- [What the task requires] Copy the data below line for line, keeping every character unchanged.

*** Dataset excerpts ***

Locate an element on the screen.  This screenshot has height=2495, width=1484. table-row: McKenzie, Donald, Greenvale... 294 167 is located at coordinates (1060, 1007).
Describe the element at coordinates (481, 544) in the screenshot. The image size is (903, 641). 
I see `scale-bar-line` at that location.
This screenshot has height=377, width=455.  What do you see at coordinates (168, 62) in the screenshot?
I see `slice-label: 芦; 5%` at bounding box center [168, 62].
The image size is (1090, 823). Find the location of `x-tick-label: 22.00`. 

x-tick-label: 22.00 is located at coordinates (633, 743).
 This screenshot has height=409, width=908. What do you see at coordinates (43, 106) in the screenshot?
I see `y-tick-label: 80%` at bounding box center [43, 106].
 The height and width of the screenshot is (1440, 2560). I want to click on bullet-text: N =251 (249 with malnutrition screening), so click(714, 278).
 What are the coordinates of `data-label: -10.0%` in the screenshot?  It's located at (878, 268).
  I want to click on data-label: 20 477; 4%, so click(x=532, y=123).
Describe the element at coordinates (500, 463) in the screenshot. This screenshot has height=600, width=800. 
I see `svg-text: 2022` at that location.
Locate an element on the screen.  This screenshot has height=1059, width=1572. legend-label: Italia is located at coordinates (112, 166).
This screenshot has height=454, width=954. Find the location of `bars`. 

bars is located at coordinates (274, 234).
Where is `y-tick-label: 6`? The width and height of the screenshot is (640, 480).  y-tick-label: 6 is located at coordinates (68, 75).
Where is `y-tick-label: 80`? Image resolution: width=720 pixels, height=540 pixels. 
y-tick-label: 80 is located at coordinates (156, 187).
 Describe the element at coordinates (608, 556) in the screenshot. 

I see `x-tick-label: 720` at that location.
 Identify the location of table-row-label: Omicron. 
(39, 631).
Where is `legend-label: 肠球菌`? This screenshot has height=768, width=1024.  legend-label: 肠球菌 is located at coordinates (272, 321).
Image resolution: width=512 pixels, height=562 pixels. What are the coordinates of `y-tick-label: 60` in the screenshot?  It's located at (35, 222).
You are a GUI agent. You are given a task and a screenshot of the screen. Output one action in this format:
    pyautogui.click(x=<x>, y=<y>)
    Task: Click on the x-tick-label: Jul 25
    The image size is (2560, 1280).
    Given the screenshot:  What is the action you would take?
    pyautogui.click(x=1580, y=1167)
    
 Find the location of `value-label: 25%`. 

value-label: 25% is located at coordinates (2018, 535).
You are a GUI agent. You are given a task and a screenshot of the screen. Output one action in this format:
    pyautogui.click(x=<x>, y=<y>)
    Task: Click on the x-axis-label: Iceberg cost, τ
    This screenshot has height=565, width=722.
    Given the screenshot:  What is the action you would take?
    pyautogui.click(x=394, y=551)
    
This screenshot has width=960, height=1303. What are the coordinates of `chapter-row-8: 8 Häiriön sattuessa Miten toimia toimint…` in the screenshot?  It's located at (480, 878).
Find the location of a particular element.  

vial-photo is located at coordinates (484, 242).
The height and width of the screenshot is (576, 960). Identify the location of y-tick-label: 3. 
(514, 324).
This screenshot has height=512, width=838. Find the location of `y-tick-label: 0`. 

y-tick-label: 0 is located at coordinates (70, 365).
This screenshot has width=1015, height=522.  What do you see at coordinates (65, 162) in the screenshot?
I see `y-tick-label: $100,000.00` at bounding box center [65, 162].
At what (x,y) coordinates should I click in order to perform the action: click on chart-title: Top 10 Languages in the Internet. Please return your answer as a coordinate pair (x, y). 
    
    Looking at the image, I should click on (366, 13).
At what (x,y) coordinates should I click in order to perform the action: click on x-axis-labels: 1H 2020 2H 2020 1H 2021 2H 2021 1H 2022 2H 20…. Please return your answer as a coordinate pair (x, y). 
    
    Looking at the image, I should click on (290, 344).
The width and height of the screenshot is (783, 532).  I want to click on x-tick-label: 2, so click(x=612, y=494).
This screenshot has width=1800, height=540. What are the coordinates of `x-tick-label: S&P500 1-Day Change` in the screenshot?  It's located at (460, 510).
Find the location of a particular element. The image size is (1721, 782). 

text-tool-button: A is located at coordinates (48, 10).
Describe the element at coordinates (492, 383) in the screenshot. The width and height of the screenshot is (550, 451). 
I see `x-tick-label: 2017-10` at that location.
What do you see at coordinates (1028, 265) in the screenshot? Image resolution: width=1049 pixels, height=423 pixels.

*** End of Dataset excerpts ***

- [Answer section]
Locate an element on the screen.  This screenshot has height=2495, width=1484. table-row: McKenzie, Donald, Greenvale... 294 167 is located at coordinates (1060, 1007).
Describe the element at coordinates (481, 544) in the screenshot. The image size is (903, 641). 
I see `scale-bar-line` at that location.
This screenshot has height=377, width=455.  What do you see at coordinates (168, 62) in the screenshot?
I see `slice-label: 芦; 5%` at bounding box center [168, 62].
The image size is (1090, 823). Find the location of `x-tick-label: 22.00`. 

x-tick-label: 22.00 is located at coordinates (633, 743).
 This screenshot has height=409, width=908. What do you see at coordinates (43, 106) in the screenshot?
I see `y-tick-label: 80%` at bounding box center [43, 106].
 The height and width of the screenshot is (1440, 2560). I want to click on bullet-text: N =251 (249 with malnutrition screening), so click(714, 278).
 What are the coordinates of `data-label: -10.0%` in the screenshot?  It's located at (878, 268).
  I want to click on data-label: 20 477; 4%, so click(x=532, y=123).
Describe the element at coordinates (500, 463) in the screenshot. This screenshot has height=600, width=800. 
I see `svg-text: 2022` at that location.
Locate an element on the screen.  This screenshot has height=1059, width=1572. legend-label: Italia is located at coordinates (112, 166).
This screenshot has height=454, width=954. Find the location of `bars`. 

bars is located at coordinates (274, 234).
Where is `y-tick-label: 6`? The width and height of the screenshot is (640, 480).  y-tick-label: 6 is located at coordinates (68, 75).
Where is `y-tick-label: 80`? Image resolution: width=720 pixels, height=540 pixels. 
y-tick-label: 80 is located at coordinates (156, 187).
 Describe the element at coordinates (608, 556) in the screenshot. 

I see `x-tick-label: 720` at that location.
 Identify the location of table-row-label: Omicron. 
(39, 631).
Where is `legend-label: 肠球菌`? This screenshot has height=768, width=1024.  legend-label: 肠球菌 is located at coordinates (272, 321).
Image resolution: width=512 pixels, height=562 pixels. What are the coordinates of `y-tick-label: 60` in the screenshot?  It's located at (35, 222).
You are a GUI agent. You are given a task and a screenshot of the screen. Output one action in this format:
    pyautogui.click(x=<x>, y=<y>)
    Task: Click on the x-tick-label: Jul 25
    The image size is (2560, 1280).
    Given the screenshot:  What is the action you would take?
    pyautogui.click(x=1580, y=1167)
    
 Find the location of `value-label: 25%`. 

value-label: 25% is located at coordinates (2018, 535).
You are a GUI agent. You are given a task and a screenshot of the screen. Output one action in this format:
    pyautogui.click(x=<x>, y=<y>)
    Task: Click on the x-axis-label: Iceberg cost, τ
    This screenshot has height=565, width=722.
    Given the screenshot:  What is the action you would take?
    pyautogui.click(x=394, y=551)
    
This screenshot has width=960, height=1303. What are the coordinates of `chapter-row-8: 8 Häiriön sattuessa Miten toimia toimint…` in the screenshot?  It's located at (480, 878).
Find the location of a particular element.  

vial-photo is located at coordinates (484, 242).
The height and width of the screenshot is (576, 960). Identify the location of y-tick-label: 3. 
(514, 324).
This screenshot has height=512, width=838. Find the location of `y-tick-label: 0`. 

y-tick-label: 0 is located at coordinates (70, 365).
This screenshot has width=1015, height=522.  What do you see at coordinates (65, 162) in the screenshot?
I see `y-tick-label: $100,000.00` at bounding box center [65, 162].
At what (x,y) coordinates should I click in order to perform the action: click on chart-title: Top 10 Languages in the Internet. Please return your answer as a coordinate pair (x, y). 
    
    Looking at the image, I should click on (366, 13).
At what (x,y) coordinates should I click in order to perform the action: click on x-axis-labels: 1H 2020 2H 2020 1H 2021 2H 2021 1H 2022 2H 20…. Please return your answer as a coordinate pair (x, y). 
    
    Looking at the image, I should click on (290, 344).
The width and height of the screenshot is (783, 532).  I want to click on x-tick-label: 2, so click(x=612, y=494).
This screenshot has width=1800, height=540. What are the coordinates of `x-tick-label: S&P500 1-Day Change` in the screenshot?  It's located at (460, 510).
Find the location of a particular element. The image size is (1721, 782). 

text-tool-button: A is located at coordinates (48, 10).
Describe the element at coordinates (492, 383) in the screenshot. The width and height of the screenshot is (550, 451). 
I see `x-tick-label: 2017-10` at that location.
What do you see at coordinates (1028, 265) in the screenshot? Image resolution: width=1049 pixels, height=423 pixels.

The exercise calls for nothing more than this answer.